• **GIVEN EXERCISE**
Give the part of the listing that opens with the line containing "973x1699 pixels. How" and closes with the line containing "[x=149, y=926]" as a numbered list, leaving out blank lines.
++++ EXERCISE INPUTS
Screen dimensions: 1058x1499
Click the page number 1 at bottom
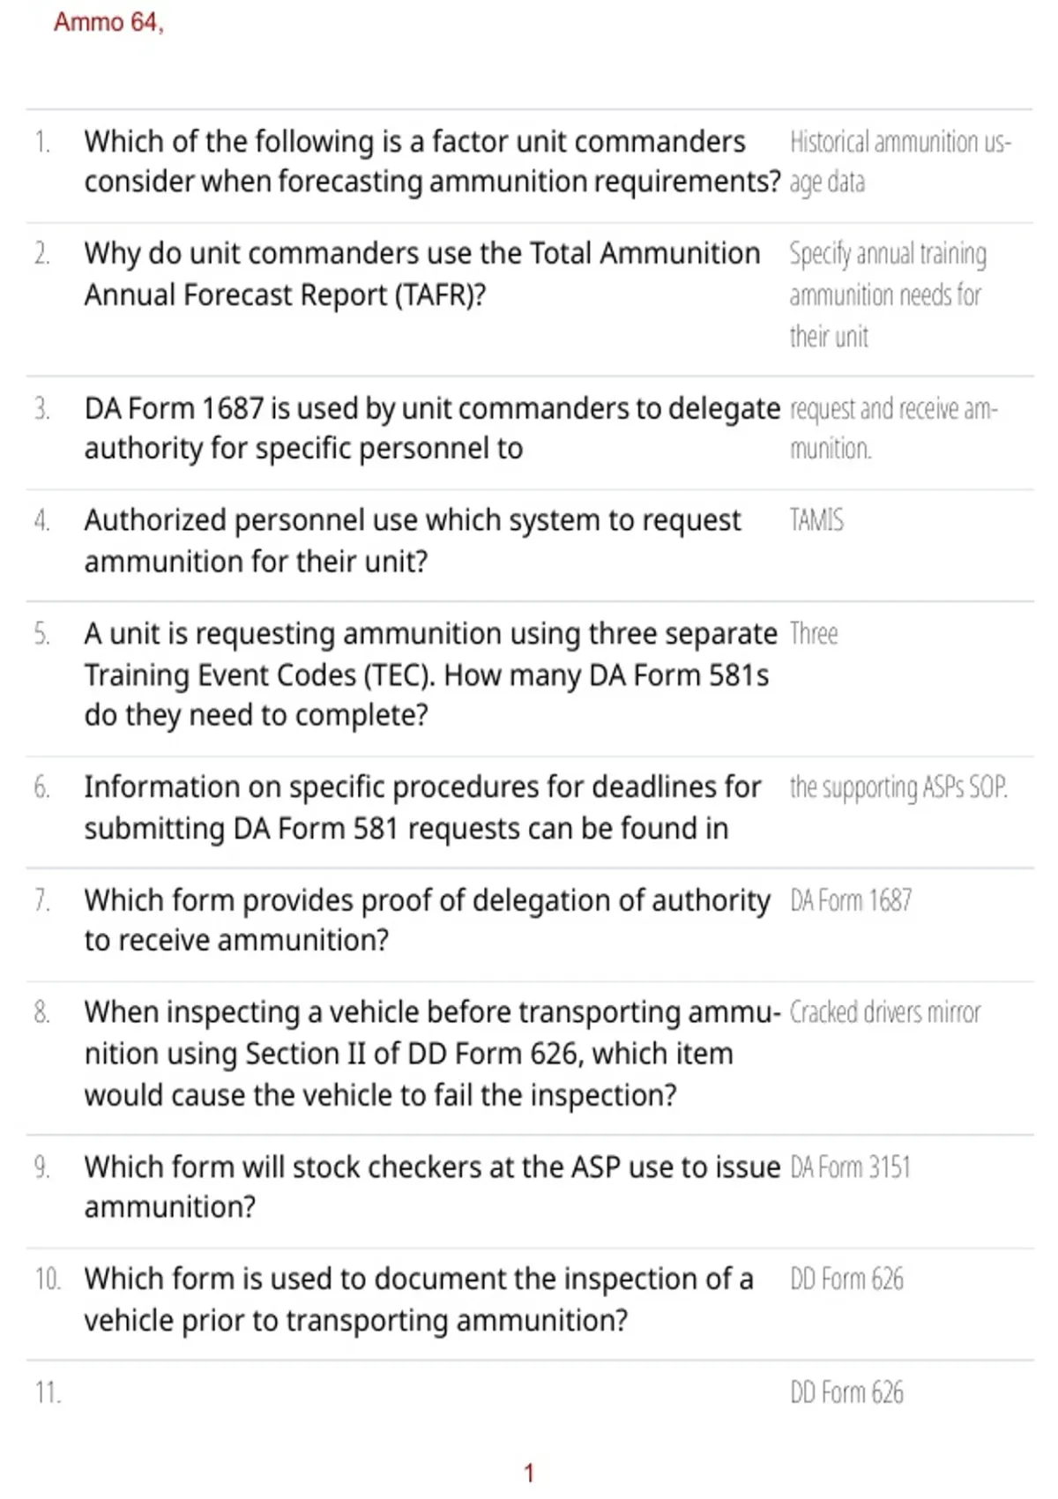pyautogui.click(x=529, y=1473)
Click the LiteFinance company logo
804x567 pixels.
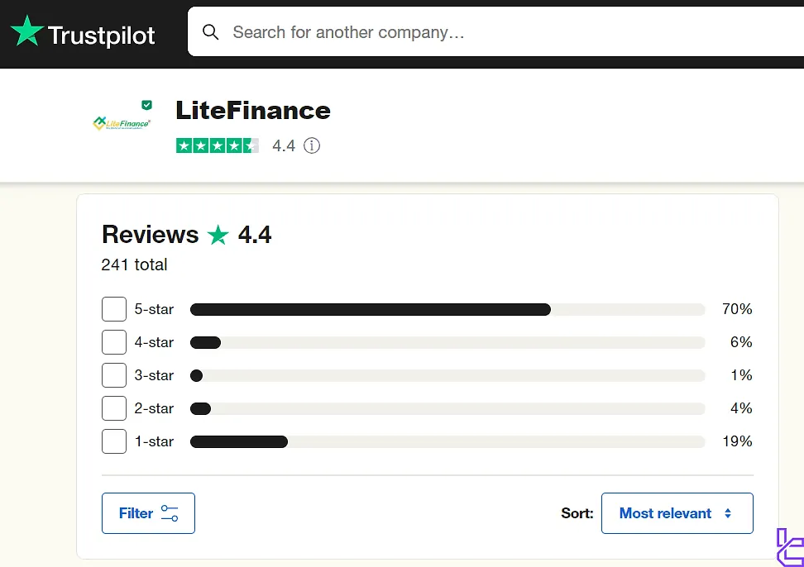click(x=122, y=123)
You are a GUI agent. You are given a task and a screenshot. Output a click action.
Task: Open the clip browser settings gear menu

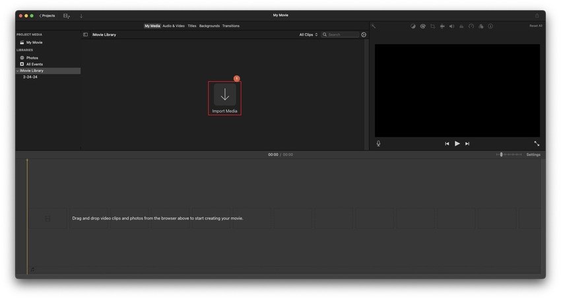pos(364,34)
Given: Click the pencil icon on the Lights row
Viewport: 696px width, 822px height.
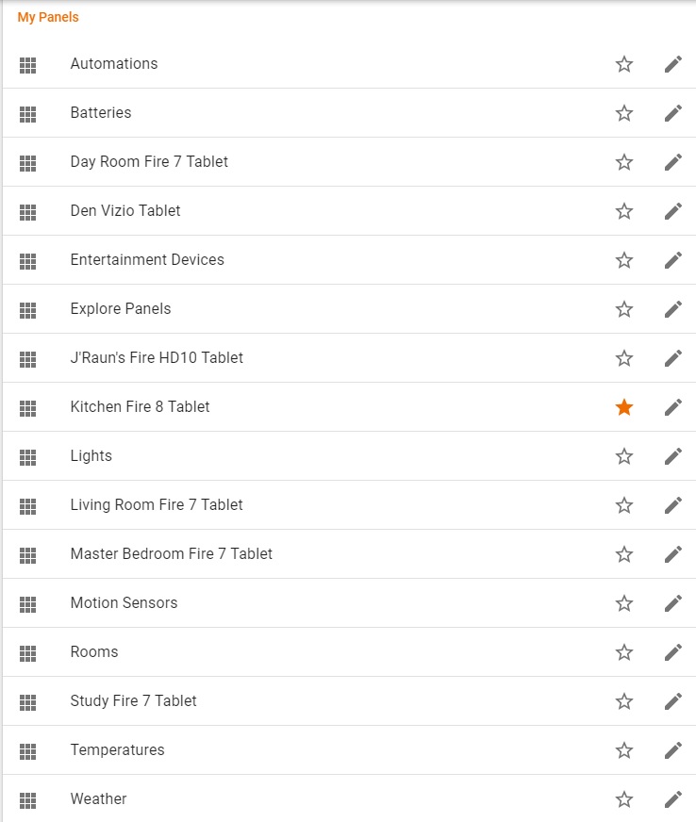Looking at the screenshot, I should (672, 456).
++++++++
++++ EXERCISE INPUTS
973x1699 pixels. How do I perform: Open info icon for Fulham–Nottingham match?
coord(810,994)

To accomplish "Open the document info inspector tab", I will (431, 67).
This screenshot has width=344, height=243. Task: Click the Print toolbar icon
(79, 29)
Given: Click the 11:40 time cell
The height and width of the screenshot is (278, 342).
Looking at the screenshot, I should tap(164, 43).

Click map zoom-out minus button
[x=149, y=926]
++++++++
++++ EXERCISE INPUTS
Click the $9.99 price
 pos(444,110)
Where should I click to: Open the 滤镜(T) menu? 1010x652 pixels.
++++++++
• **ANSWER TO THIS EXERCISE**
1. 973x1699 pixels. How do I perform: Open info icon for Fulham–Nottingham match?
2. coord(810,994)
3. To accomplish "Open the document info inspector tab", I will (431, 67).
4. This screenshot has width=344, height=243. Task: Click the Print toolbar icon
5. (79, 29)
6. Given: Click the 11:40 time cell
7. The height and width of the screenshot is (278, 342).
8. Looking at the screenshot, I should tap(164, 43).
9. Click map zoom-out minus button
10. [x=149, y=926]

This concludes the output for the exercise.